→ **Short task A**: In the market commentary, what percentage of the US dollar index does the euro make up?
→ **Short task B**: Can you rewrite the part of the market commentary that opens with the words containing "Importantly, the cash" and closes with "gravestone doji Friday.", putting "Chartists" in place of "Technicians"?
-- Extract start --
In the week to Wednesday, $1 billion moved out of IWM (iShares Russell 2000 ETF), while IJR (iShares core S&P small-cap ETF) took in $127 million (courtesy of ETF.com).

US Dollar Index: Currently net short 1.8k, down 634.

The euro, which dropped 1.4 percent this week, makes up 57.6 percent of the US dollar index.  This likely contributed to the latter’s 1.4-percent rally this week.

Importantly, the cash (91.34) broke out of a symmetrical triangle.  Technicians are now probably eyeing 92.50.  For that to happen, dollar bulls will first have to win over the 200-day, which the dollar index came within 0.15 of testing before reversing with a gravestone doji Friday.

Down below, there is now another layer of support, at 90.30-ish.  This week’s action preceded persisted defense of support at 88-89, which goes back to at least 2004.

Near term, odds favor breakout retest.

VIX: Currently net long 31.6k, down 46.3k.
-- Extract end --
-- Collected material start --
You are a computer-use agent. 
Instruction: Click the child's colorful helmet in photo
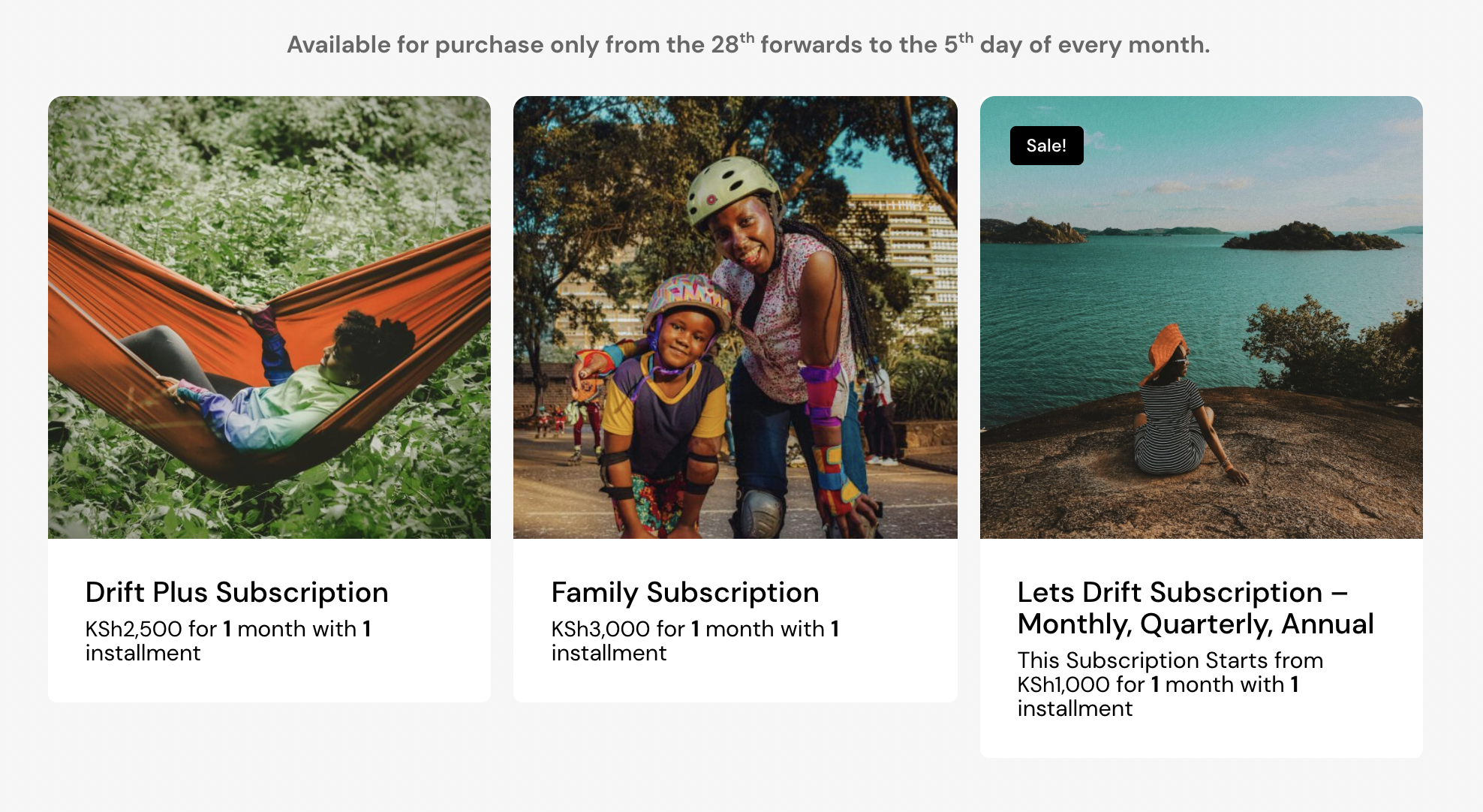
-- Collected material end --
→ **Result A**: 57.6 percent

→ **Result B**:
Importantly, the cash (91.34) broke out of a symmetrical triangle.  Chartists are now probably eyeing 92.50.  For that to happen, dollar bulls will first have to win over the 200-day, which the dollar index came within 0.15 of testing before reversing with a gravestone doji Friday.